WORK INSTRUCTION →
Continue the summary of the UPipe talk on long-context training, starting after its last line.

PASSAGE TO READ →
****************

Points of focus
The observation "the GPU is already saturated" is the key
The core of UPipe is not new mathematics but the observation that "just computing one set of heads saturates the GPU's compute capacity within a single iteration." If it's saturated, there's little point in unrolling the remaining heads simultaneously; turning them over in small batches along the time dimension to reuse the buffer saves more memory. The method itself embodies Ryabinin's closing lesson — find room for optimization from actual measurements of compute resources (the profiler).
Video outline
- (00:00) Self-introduction (Together AI, VP of R&D), overview of Together AI (cloud / fine-tuning / inference)
- (01:53) Main topic — training, customization, fine-tuning, interest in long context
- (02:15) Why long context — agents and video generation, temporal consistency
- (03:42) Two bottlenecks — quadratic compute and linearly growing memory (Hugging Face blog example)
- (04:46) The scenario — Llama3-8B / 3 million tokens / 8×H100, OOM first
- (05:43) Split parameters with FSDP, still overflows on activations
- (06:16) DeepSpeed Ulysses (context parallelism), about 8x reduction
- (07:48) Activation checkpointing for about another 8x
- (08:38) CPU offloading (Unsloth), offload about 37GB
- (09:30) Tiling of element-wise computations, 3 million tokens becomes possible
- (10:16) Untied Ulysses (UPipe) — head-wise chunking
- (11:43) Results — 8B / 32B, 5 million tokens, chunk size and speed
- (13:09) Lesson — bottlenecks show up in unexpected places, PyTorch profiler
- (13:58) Q&A — QKV and the allocation of huge tensors
Related links
- Paper "Untied Ulysses" (arXiv 2602.21196, Together AI, 2026-02)
- Code (GitHub: togethercomputer/Untied-Ulysses)
- Together AI official
- AI Engineer talk video (YouTube)

****************

Data entries

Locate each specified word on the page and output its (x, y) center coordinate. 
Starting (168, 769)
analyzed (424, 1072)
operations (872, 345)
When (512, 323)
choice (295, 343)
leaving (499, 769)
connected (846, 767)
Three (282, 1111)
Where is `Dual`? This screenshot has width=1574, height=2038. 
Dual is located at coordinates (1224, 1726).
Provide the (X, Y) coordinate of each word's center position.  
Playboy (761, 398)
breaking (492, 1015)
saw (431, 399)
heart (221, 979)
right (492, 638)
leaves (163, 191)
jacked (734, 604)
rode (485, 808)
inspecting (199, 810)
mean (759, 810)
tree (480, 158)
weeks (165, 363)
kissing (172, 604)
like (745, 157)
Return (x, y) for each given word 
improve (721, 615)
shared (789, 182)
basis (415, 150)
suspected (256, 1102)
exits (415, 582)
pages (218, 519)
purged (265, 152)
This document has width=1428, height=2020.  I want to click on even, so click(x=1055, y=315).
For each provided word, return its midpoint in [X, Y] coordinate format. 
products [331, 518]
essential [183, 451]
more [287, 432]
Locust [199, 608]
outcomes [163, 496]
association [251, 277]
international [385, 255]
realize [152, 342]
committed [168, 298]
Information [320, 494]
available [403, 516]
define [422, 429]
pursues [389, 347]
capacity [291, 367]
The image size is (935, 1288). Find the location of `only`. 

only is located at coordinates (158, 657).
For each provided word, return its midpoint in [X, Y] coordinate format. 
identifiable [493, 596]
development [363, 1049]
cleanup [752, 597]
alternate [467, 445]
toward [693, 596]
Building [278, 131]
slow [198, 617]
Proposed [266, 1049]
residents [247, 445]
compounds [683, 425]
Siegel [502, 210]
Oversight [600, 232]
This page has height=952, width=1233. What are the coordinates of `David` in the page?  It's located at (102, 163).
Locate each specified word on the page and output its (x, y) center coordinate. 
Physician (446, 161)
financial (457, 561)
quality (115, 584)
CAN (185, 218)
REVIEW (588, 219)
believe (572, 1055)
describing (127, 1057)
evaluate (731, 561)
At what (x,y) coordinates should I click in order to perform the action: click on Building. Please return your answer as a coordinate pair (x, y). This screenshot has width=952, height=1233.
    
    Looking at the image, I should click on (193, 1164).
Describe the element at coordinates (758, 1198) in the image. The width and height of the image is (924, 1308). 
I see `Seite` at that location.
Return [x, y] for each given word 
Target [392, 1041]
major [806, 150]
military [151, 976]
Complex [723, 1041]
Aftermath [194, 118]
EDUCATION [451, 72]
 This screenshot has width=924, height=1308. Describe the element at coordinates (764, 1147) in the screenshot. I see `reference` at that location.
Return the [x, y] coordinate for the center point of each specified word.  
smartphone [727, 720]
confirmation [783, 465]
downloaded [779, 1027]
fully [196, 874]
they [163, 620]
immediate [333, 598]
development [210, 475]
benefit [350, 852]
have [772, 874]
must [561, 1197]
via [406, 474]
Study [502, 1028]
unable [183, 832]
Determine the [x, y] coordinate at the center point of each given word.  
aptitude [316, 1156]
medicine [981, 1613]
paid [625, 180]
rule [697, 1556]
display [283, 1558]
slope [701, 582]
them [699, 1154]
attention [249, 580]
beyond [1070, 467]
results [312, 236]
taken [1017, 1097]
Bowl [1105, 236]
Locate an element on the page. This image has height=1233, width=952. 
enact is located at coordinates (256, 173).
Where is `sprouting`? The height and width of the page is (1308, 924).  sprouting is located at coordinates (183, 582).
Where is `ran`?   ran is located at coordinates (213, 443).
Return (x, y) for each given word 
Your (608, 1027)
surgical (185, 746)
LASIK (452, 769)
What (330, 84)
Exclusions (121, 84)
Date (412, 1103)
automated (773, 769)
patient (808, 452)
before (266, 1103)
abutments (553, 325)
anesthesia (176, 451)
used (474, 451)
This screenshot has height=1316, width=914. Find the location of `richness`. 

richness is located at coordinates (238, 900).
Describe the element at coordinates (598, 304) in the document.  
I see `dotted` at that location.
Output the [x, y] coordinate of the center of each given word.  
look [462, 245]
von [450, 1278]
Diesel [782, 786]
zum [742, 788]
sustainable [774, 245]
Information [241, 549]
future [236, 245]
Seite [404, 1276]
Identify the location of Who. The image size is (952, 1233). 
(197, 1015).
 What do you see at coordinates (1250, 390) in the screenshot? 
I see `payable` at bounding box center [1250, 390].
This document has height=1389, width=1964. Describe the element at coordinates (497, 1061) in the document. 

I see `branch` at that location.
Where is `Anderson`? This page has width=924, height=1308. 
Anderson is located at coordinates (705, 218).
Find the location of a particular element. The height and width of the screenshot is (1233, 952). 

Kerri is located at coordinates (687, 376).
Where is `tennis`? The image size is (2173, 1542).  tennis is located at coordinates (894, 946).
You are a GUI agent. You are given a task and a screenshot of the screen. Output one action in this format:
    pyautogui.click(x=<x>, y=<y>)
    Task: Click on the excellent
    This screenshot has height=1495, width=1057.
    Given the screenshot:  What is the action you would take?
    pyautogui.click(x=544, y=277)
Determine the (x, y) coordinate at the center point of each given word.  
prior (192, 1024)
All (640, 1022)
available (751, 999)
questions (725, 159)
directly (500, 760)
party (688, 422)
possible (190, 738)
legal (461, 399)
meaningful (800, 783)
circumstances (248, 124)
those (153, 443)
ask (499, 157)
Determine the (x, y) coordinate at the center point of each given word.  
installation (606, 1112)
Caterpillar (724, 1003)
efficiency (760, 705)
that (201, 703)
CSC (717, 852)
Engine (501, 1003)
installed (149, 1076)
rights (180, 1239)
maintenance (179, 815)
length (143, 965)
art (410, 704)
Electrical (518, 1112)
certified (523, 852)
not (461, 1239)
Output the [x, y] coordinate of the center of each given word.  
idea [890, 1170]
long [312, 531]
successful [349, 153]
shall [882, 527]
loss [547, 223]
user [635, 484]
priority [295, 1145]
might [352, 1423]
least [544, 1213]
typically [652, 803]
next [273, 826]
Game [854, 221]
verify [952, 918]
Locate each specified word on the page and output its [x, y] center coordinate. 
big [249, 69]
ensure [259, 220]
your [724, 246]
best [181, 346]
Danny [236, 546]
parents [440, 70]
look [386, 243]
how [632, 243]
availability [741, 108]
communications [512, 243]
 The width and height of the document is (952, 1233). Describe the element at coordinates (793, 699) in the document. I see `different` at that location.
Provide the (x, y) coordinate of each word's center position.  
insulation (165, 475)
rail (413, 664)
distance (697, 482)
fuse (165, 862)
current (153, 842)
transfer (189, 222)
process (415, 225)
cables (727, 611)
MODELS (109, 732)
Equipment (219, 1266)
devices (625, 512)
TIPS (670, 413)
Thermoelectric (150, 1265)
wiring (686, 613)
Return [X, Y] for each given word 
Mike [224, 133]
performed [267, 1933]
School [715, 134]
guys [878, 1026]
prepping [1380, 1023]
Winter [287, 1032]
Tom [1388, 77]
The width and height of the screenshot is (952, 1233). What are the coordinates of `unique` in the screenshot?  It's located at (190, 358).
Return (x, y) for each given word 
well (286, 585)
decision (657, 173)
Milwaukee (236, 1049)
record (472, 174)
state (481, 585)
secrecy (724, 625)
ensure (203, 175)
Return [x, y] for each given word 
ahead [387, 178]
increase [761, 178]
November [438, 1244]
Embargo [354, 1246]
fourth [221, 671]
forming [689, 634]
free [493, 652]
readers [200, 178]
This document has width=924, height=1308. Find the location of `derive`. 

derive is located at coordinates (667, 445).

****************

ANSWER SECTION →
Glossary
- context parallelism
- Parallelization that splits a long sequence across multiple GPUs for processing. Instead of every GPU computing the attention for the entire sequence, Microsoft's DeepSpeed Ulysses computes it on a different GPU per head and communicates the necessary activations among them. Because a single GPU handles one head while computing the attention over the full sequence, it can also keep using the best implementations like FlashAttention.
- Untied Ulysses (UPipe)
- Together AI's development of context parallelism (arXiv 2602.21196). When multiple heads are assigned to a single GPU, it splits them into small chunks and iterates over the time dimension, reusing small buffers. Compared to allocating one giant buffer as before, it saves activation memory and cuts attention's intermediate tensors by up to 87.5% on a 32B model.
- FSDP (Fully Sharded Data Parallelism)
- PyTorch's fully sharded data parallelism. The model's parameters, gradients, and optimizer states are split across multiple GPUs and held in pieces. Picture 8 GPUs each carrying 1/8 of a single huge book. The model's memory drops sharply, but it can still overflow on the attention activations.
- activation checkpointing / CPU offloading
- Activation checkpointing is a technique that, rather than keeping the intermediate activations of the forward pass, recomputes them during the backward pass to cut memory. CPU offloading is a technique that moves part of the activations off the GPU to the CPU and retrieves them just before they are needed (this talk noted Unsloth implemented it first). Both buy memory, but in exchange for the cost of recomputation or transfer.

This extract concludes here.